「変形性膝関節症は治りますか?」
この質問をよくいただきますが、私は “変形そのものは治らない” と正直にお伝えしています。
なぜなら、変形とは骨の形の問題であり、元の形に戻ることは基本的にありません。
しかし、ここで多くの方が誤解しているのが、変形=痛みではないという事実です。
実際、当院には
- 30〜40代で変形がないのに痛みが続く方
- 60〜70代で軽度〜中等度の変形があるが痛みが改善する方
が多く来院されています。
つまり、痛みの原因は変形そのものではないケースが非常に多いということです。
目次
変形がある人とない人で「痛みの有無」が違う理由
整形外科でレントゲンを撮り、「変形はないので様子を見ましょう」と言われたのに痛みが続く方は少なくありません。
逆に、軽度〜中等度の変形がある60〜70代の方でも、痛みが改善していくケースは非常に多いです。

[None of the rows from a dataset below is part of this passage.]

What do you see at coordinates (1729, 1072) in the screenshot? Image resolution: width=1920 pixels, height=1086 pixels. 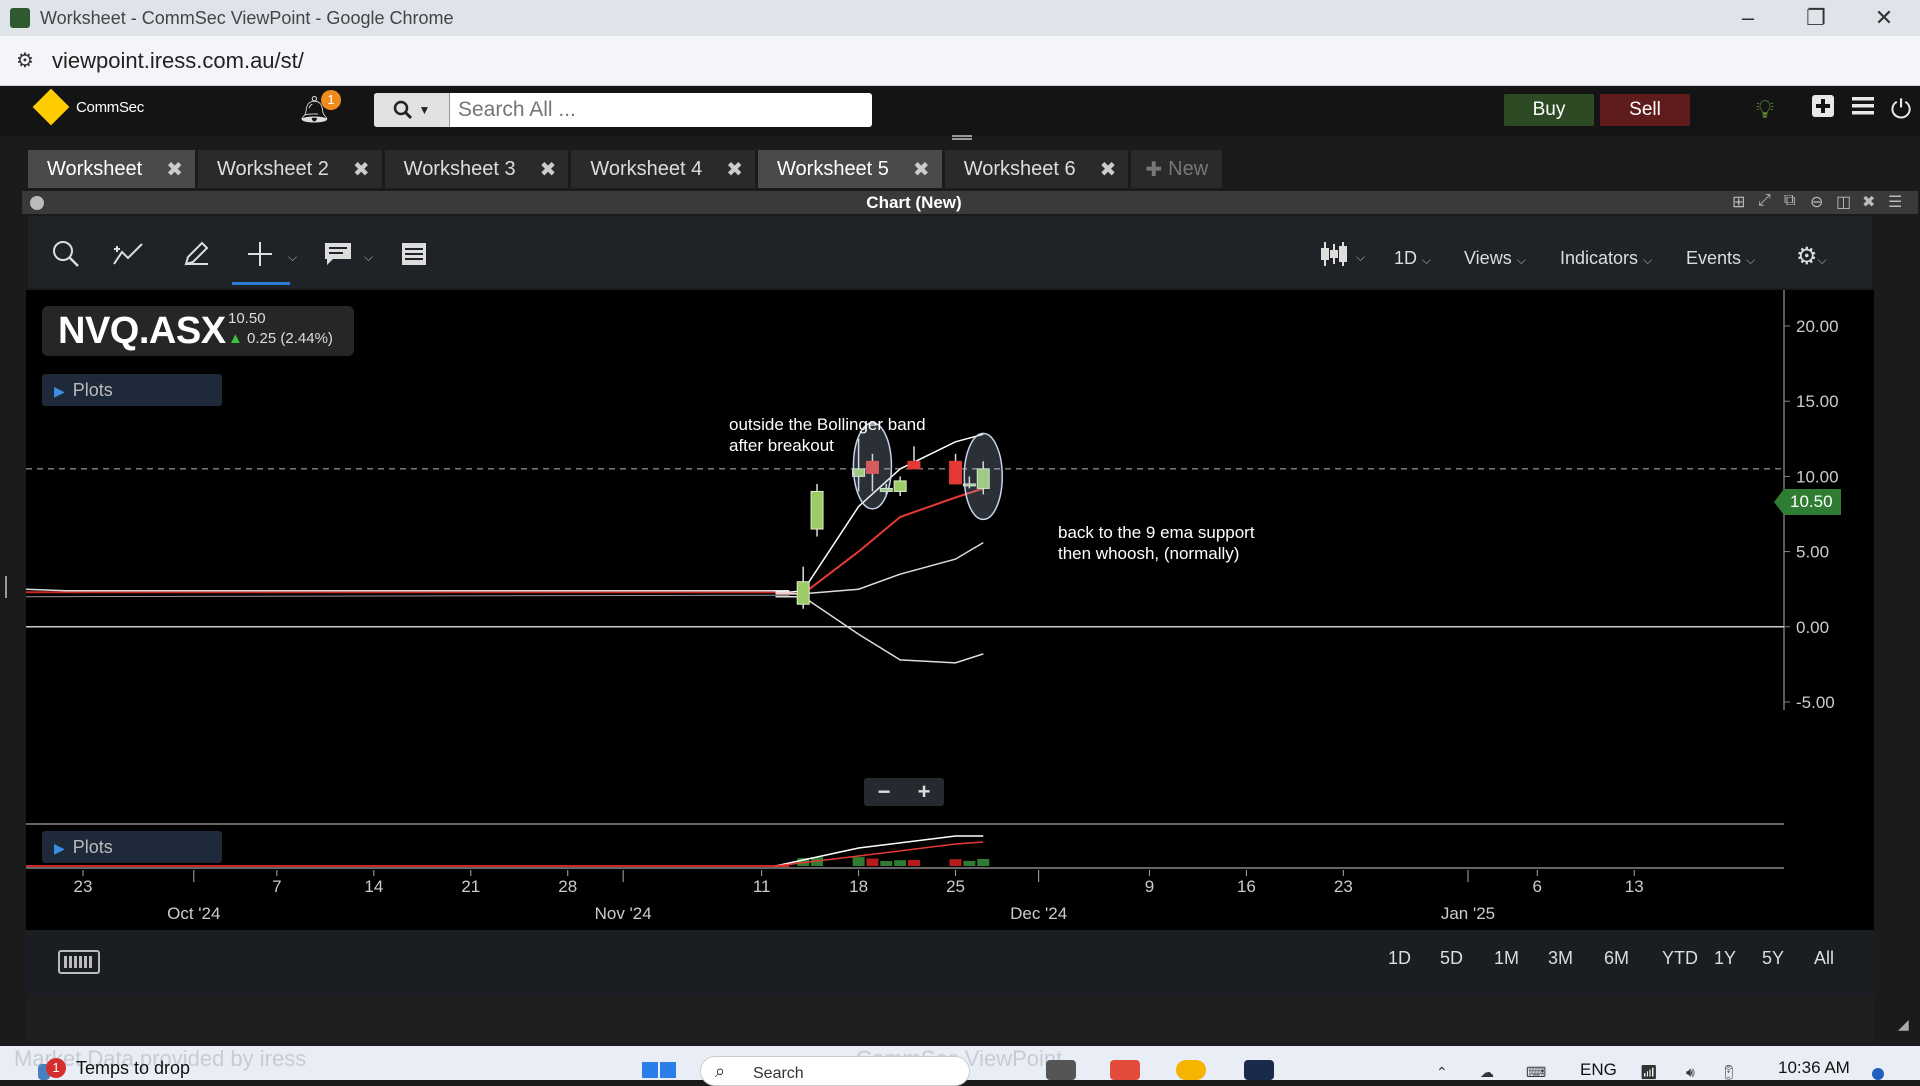 I see `battery-icon: 🔋︎` at bounding box center [1729, 1072].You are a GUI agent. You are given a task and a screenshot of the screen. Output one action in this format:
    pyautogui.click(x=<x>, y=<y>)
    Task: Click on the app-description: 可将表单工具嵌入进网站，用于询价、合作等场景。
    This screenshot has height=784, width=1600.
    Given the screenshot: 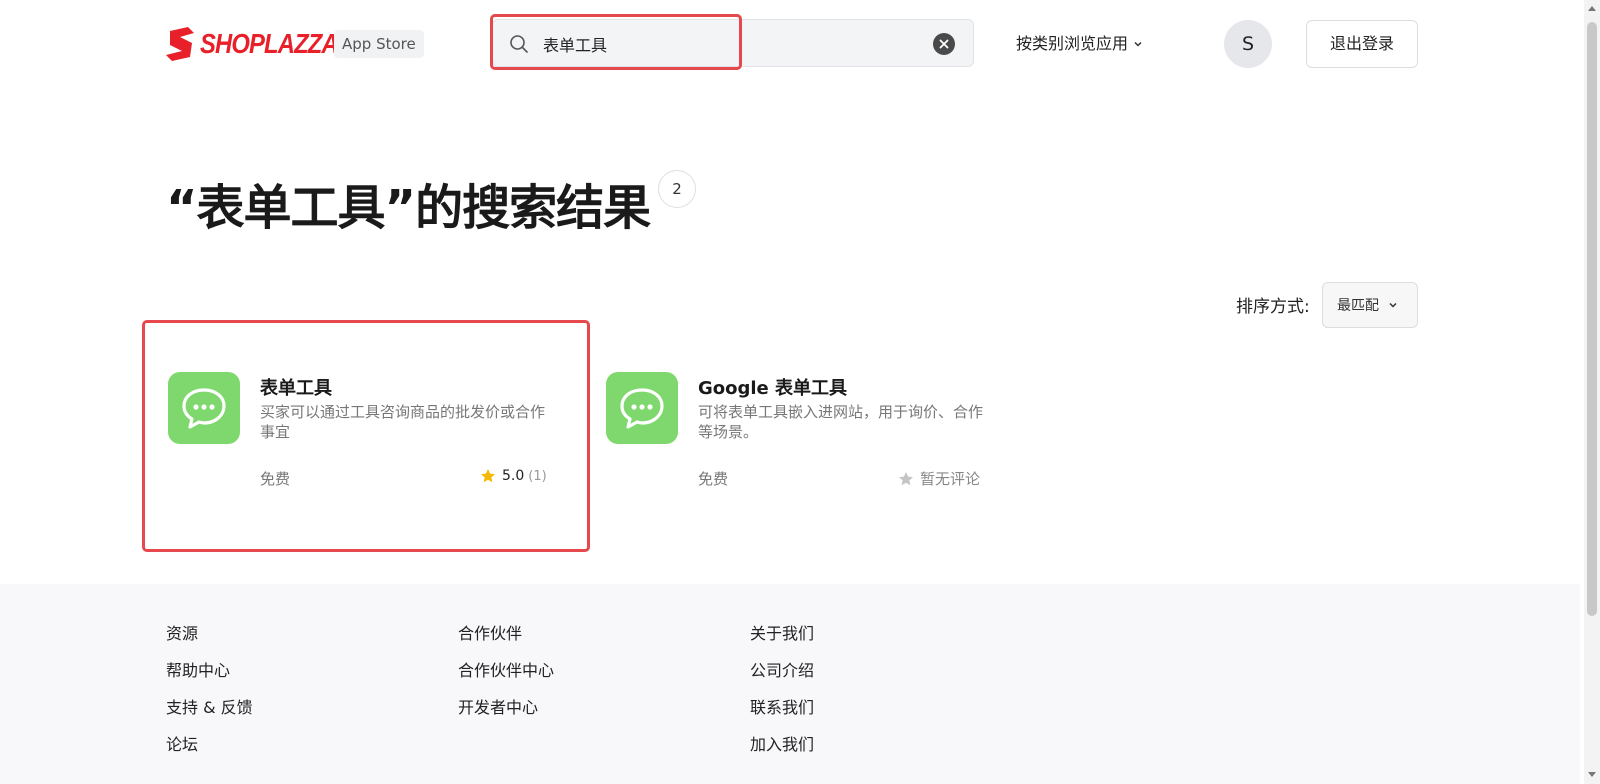 What is the action you would take?
    pyautogui.click(x=841, y=422)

この違いを生むのは、痛みの原因が“変形”ではなく、別の組織にあることが多いからです。
膝の痛みを引き起こす“本当の原因”とは?
膝の痛みは、以下のような 軟部組織のトラブル で起こることが多いです。
- 膝蓋下脂肪体の炎症
- 膝周囲の筋膜・靭帯の緊張
- 脂肪組織が動かなくなることで起こる膝裏の痛み
- 半月板の挟み込み
- 太ももの筋肉が硬くなることで起こる神経痛
- 副腓骨神経の痛み
- スポーツ選手にも多い鵞足炎
これらは レントゲンには写らない痛みの原因 です。
だからこそ、「変形がある=痛い」「変形がない=痛くない」という単純な話ではありません。
痛みが改善する理由
多くの方は、姿勢の崩れや歩き方のクセによって、これらの組織に負担がかかり痛みが出ています。
つまり負担がかかっている組織を特定し、動きを整えれば痛みは改善していきます。
変形そのものは残っても、痛みが軽くなり、歩きやすくなる方は本当に多いです。
違和感が残ることはあるが、痛みは改善する
変形がある場合、“形の問題”による違和感が残ることはあります。
しかし、痛みが改善するだけで生活の質は大きく向上します。
- 歩ける距離が伸びる
- 階段が楽になる
- 旅行に行ける
- 家事が苦痛でなくなる
こうした変化を実感される方が多くいます。
まとめ
- 変形性膝関節症の“変形”は治らない
- しかし痛みは改善できる
- 痛みの原因は変形ではなく“軟部組織”であることが多い
- 正しく評価すれば改善の可能性は十分ある。